TEXTE D'ÉTUDE:
BNF : le fâcheux retour de Google

En apparence, le présent article est contradictoire avec le précédent, où je déplorais les retards français en matière de livre numérique. (Je signale au passage que, pour être complet sur ce dernier sujet, j'aurais dû souligner que le Québec est en avance sur la francophonie européenne). Contradictoire, puisque le protocole annoncé par la Bibliothèque nationale de France (BNF) hier 6 juillet se donne pour objectif avoué d'accélérer la numérisation de ses collections, qu'elle met gratuitement à la disposition du public en ligne sur le site Gallica. Or en fait, ces deux articles sont complémentaires. Voyons pourquoi.

CONSIGNES:
A: Réécrivez de façon plus concise le paragraphe du texte d'étude commençant par « En apparence, le présent article » en conservant ses faits essentiels.
B: Poursuivez le texte d'étude sur la BNF et Google à la suite de sa dernière phrase, « Voyons pourquoi. ».

ENREGISTREMENTS PRÉSENTÉS:

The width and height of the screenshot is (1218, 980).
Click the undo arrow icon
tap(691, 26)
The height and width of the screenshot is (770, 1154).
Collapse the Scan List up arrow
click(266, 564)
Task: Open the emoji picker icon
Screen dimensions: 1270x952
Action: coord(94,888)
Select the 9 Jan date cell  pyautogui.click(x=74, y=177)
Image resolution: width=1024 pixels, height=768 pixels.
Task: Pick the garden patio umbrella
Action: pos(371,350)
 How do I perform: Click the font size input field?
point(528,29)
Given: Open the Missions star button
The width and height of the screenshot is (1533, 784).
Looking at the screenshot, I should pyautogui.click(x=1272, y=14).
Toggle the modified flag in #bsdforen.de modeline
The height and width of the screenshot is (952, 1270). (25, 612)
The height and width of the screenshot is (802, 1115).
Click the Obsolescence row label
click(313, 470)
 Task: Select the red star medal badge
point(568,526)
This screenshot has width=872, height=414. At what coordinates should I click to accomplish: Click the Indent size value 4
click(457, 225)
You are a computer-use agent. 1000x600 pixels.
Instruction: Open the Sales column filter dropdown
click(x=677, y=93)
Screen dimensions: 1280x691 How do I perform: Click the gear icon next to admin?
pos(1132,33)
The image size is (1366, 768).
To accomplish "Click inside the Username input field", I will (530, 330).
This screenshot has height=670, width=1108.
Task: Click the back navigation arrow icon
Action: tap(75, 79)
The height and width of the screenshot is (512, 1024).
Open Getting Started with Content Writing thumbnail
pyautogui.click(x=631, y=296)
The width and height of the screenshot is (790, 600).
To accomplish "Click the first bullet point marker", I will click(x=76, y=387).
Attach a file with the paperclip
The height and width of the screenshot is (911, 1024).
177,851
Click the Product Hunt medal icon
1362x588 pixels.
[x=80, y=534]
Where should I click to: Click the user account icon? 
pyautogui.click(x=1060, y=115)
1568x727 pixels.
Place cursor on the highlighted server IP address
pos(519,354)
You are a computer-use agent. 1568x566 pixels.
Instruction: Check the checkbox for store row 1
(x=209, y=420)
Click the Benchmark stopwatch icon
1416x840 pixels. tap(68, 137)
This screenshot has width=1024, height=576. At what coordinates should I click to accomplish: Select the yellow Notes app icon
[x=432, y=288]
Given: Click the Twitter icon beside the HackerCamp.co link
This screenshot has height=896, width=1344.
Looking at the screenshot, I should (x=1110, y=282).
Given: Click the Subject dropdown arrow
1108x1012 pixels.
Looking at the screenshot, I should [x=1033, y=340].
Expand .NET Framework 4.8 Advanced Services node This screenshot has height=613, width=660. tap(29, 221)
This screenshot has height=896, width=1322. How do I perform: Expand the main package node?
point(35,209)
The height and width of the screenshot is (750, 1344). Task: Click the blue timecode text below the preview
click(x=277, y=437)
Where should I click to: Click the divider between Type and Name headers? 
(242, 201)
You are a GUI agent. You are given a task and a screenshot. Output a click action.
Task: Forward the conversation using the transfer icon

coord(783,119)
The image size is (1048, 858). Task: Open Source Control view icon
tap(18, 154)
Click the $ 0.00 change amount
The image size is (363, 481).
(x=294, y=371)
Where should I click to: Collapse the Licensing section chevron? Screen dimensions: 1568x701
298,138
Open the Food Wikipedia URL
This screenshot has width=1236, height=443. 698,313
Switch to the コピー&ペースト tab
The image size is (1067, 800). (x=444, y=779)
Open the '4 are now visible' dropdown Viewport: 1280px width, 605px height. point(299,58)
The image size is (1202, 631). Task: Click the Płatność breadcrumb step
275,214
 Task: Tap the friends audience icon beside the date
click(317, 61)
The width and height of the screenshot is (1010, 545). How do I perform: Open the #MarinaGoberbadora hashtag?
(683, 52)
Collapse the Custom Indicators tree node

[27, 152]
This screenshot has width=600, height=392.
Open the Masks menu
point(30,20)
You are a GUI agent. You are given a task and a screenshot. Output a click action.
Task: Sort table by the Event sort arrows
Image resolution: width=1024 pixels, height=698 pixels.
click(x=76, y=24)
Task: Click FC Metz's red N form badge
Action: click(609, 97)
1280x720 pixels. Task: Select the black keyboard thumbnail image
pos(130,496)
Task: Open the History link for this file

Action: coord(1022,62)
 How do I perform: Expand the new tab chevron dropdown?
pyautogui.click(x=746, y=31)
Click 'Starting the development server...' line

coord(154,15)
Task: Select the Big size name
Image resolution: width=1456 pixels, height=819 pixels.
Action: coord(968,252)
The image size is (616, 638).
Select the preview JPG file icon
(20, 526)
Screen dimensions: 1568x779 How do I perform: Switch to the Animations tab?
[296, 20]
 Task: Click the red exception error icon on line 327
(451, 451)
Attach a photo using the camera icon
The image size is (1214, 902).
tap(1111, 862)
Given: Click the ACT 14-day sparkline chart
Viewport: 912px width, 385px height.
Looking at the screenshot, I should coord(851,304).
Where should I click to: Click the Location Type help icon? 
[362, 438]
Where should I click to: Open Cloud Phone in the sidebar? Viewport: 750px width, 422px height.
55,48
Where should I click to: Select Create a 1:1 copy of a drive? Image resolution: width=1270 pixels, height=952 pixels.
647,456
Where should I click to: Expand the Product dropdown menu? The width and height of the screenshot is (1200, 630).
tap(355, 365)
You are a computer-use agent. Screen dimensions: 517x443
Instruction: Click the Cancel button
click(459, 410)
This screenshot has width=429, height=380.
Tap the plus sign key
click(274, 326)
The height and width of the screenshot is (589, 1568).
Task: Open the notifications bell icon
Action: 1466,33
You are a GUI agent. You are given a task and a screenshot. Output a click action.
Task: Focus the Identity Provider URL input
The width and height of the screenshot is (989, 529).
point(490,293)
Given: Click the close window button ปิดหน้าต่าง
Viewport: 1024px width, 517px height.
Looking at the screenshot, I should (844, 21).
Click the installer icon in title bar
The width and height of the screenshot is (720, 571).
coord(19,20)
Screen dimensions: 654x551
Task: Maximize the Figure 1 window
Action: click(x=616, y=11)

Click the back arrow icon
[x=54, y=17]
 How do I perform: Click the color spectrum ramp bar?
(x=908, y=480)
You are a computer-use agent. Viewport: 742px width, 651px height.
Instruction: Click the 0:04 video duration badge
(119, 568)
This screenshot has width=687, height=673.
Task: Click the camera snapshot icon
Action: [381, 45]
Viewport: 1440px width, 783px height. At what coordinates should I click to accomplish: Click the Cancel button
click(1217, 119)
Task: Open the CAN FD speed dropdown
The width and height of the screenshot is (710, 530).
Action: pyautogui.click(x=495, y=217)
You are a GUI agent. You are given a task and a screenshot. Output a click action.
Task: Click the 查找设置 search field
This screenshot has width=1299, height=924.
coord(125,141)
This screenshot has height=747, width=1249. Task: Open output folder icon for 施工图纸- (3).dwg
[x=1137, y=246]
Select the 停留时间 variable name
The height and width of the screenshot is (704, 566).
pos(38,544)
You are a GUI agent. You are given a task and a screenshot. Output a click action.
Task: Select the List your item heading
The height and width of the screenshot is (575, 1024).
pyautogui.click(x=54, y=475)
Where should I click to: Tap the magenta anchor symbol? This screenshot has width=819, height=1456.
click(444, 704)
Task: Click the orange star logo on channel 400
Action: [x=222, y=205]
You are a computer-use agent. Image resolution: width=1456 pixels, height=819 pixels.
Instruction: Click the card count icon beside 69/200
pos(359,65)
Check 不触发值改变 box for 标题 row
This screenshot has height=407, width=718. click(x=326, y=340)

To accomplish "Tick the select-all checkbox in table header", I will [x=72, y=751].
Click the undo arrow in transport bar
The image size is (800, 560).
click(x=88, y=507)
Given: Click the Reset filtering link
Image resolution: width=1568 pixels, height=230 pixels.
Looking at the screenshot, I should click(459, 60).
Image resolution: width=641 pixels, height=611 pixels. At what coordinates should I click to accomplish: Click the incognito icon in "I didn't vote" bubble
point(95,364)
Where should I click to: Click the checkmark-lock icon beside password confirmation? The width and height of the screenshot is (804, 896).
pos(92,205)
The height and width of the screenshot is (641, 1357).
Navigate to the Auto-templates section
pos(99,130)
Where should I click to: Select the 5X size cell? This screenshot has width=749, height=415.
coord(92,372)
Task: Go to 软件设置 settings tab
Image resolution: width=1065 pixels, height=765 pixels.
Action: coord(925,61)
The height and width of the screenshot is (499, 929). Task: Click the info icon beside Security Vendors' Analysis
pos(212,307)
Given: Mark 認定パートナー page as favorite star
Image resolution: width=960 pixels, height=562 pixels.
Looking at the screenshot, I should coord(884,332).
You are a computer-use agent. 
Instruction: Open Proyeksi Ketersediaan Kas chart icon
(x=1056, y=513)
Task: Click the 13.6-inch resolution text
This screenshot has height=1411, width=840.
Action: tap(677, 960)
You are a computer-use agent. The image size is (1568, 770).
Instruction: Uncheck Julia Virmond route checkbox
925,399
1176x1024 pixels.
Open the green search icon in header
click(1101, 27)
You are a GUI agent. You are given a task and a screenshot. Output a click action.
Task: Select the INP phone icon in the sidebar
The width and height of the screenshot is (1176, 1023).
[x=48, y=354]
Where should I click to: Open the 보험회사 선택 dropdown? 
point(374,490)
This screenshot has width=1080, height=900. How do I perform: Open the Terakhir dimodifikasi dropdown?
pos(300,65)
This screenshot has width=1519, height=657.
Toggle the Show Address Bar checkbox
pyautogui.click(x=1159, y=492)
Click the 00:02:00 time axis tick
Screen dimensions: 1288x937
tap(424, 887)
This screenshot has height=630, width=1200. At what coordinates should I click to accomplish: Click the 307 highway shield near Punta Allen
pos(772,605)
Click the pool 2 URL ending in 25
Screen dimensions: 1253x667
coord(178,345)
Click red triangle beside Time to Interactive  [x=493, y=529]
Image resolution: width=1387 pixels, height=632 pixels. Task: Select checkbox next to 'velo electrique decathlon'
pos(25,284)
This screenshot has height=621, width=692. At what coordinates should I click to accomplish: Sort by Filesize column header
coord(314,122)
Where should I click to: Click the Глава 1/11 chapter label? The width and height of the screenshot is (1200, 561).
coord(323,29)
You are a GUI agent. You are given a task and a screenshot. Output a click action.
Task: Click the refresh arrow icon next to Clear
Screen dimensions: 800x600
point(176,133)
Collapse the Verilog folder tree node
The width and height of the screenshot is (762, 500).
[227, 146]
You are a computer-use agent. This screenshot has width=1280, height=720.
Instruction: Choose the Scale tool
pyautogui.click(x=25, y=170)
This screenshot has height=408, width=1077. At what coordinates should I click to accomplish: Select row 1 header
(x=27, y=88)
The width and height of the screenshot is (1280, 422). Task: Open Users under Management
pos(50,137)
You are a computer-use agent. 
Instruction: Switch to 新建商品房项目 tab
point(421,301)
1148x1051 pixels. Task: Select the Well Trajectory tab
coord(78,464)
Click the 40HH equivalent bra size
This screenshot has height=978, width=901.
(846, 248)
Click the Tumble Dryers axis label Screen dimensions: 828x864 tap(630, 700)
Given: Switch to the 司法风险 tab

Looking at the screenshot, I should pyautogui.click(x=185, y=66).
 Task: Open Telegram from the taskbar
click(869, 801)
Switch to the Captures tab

RÉPONSES PAR CONSIGNE:
A: En apparence, cet article contredit le précédent, où je déplorais le retard français en matière de livre numérique, le Québec étant d'ailleurs en avance sur la francophonie européenne. En effet, le protocole annoncé par la BNF le 6 juillet vise à accélérer la numérisation de ses collections, mises gratuitement en ligne sur Gallica. Les deux articles sont en réalité complémentaires, comme nous allons le voir.

B:
Il est manifeste que le livre numérique est en retard en France, que son développement est bridé par des acteurs trop frileux, et que ce retard finira par être préjudiciable aussi bien à nos lettres qu'aux structures économiques qui les véhiculent, si nous ne réagissons pas. Non seulement les livres numériques de première diffusion sont en retard, mais la numérisation des épuisés l'est aussi. Et c'est d'ailleurs à cause de l'inertie des acteurs économiques concernés que l'initiative de Google, parce qu'elle bouscule les pots de fleurs, est a priori sympathique à ceux qui veulent voir le plus grand nombre possible d'ouvrages à la disposition du plus grand public possible au moindre coût possible. Remettre en circulation les ouvrages délaissés par les éditeurs, c'est une bonne idée. Il y a même des dispositions en cours d'élaboration à l'échelle européenne pour la valorisation de ce qu'on nomme les "œuvres orphelines". Mais pas n'importe comment. Et c'est là que le bât blesse.

Google veut-il remplacer (ou absorber) l'internet entier ?

Il y a d'abord la stratégie de Google. Cette entreprise est née sur une idée géniale et s'est développée sur une image philanthropique, mais l'appui politique dont elle dispose aux États-Unis et sa valorisation financière et boursière l'ont transformée (ou révélée ?) pour ce qu'elle est : une formidable machine à broyer les institutions culturelles et à édifier un monopole redoutable. Google, moteur de recherche hégémonique, s'appuie sur Google Chrome, navigateur en expansion constante, à vocation hégémonique. Et voici que, malgré l'échec de Google Waves, Google se lance dans un réseau social à vocation hégémonique, Google+, dont la première ambition est d'écrabouiller un autre réseau socual hégémonique, Facebook.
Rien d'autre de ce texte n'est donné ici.